Quakers condemn police raid on Westminster Meeting House

Police broke into a Quaker Meeting House last night (27 March) and arrested six young people holding a meeting over concerns for the climate and Gaza.

Quakers in Britain strongly condemned the violation of their place of worship which they say is a direct result of stricter protest laws removing virtually all routes to challenge the status quo.

Just before 7.15pm more than 20 uniformed police, some equipped with tasers, forced their way into Westminster Meeting House.

They broke open the front door without warning or ringing the bell first, searching the whole building and arresting six women attending the meeting in a hired room.

The Police, Crime, Sentencing and Courts Act 2022 and the Public Order Act 2023 have criminalised many forms of protest and allow police to halt actions deemed too disruptive.

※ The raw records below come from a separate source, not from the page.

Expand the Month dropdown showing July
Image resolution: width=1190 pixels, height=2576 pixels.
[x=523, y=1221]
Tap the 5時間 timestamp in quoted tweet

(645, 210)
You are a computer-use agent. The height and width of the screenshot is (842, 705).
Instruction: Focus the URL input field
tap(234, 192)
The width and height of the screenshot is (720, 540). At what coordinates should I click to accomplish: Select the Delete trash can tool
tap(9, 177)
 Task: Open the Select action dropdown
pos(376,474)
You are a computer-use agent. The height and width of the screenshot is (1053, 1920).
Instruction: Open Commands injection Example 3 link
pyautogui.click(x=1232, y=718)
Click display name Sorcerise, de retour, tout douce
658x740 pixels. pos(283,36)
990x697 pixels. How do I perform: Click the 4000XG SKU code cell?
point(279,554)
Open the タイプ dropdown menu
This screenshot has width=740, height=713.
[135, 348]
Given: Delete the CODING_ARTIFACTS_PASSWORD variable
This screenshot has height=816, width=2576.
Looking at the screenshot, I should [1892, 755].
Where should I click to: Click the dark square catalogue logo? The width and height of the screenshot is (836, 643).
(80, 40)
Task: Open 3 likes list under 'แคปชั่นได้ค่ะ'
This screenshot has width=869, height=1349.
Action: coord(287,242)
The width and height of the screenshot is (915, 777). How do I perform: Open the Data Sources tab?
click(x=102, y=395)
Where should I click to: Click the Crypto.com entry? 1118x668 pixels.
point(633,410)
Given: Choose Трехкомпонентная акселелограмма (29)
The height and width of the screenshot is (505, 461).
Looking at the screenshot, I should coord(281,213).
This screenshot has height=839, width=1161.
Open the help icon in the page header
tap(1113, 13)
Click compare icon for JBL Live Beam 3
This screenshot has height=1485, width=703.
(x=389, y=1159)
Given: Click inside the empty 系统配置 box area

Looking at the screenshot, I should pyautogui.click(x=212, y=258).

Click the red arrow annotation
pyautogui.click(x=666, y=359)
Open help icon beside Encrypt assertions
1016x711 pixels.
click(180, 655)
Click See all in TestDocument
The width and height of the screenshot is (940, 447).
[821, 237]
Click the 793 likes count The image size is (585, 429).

Meanwhile, changes in judicial procedures limit protesters’ ability to defend their actions in court. All this means that there are fewer and fewer ways to speak truth to power.

Quakers support the right to nonviolent public protest, acting themselves from a deep moral imperative to stand up against injustice and for our planet.

Many have taken nonviolent direct action over the centuries from the abolition of slavery to women’s suffrage and prison reform.

Paul Parker, recording clerk for Quakers in Britain, said: “No-one has been arrested in a Quaker meeting house in living memory.

“This aggressive violation of our place of worship and the forceful removal of young people holding a protest group meeting clearly shows what happens when a society criminalises protest.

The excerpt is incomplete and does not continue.